WORK INSTRUCTIONS
Lines from the one containing "Task: Open the Huawei Cloud CLI console icon" through the end of the data below are to be transcribed exactly; leave out all others.
Top of MATERIAL FOR THIS TASK
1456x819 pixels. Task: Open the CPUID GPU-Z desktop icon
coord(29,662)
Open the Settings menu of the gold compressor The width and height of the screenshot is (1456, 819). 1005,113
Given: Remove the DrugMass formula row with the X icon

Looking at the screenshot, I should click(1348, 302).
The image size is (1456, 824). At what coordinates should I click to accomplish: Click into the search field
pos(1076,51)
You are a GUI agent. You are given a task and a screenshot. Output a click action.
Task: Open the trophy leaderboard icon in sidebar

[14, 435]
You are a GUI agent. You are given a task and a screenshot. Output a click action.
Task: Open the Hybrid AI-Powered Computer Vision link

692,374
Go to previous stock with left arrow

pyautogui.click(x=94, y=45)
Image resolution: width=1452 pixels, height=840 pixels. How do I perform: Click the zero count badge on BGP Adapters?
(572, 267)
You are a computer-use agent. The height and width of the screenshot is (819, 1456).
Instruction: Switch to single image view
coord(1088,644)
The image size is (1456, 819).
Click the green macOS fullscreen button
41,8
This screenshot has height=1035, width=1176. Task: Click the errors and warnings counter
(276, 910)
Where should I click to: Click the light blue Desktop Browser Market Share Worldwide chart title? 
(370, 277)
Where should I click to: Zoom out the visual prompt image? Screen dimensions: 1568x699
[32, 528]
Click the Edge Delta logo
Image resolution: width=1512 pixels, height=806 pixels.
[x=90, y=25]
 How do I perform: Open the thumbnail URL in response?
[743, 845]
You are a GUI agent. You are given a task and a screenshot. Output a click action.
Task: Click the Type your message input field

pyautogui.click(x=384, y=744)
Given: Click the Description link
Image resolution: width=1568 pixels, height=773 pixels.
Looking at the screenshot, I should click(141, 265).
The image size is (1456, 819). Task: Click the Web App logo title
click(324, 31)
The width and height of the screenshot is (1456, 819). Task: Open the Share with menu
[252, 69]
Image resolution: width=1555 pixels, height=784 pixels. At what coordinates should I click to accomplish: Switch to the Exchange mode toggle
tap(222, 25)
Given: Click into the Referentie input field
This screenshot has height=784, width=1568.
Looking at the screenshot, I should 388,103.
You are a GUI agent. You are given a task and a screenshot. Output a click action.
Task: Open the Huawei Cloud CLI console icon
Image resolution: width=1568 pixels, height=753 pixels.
Bottom of MATERIAL FOR THIS TASK
RESULT
Task: Open the Huawei Cloud CLI console icon
Image resolution: width=1568 pixels, height=753 pixels.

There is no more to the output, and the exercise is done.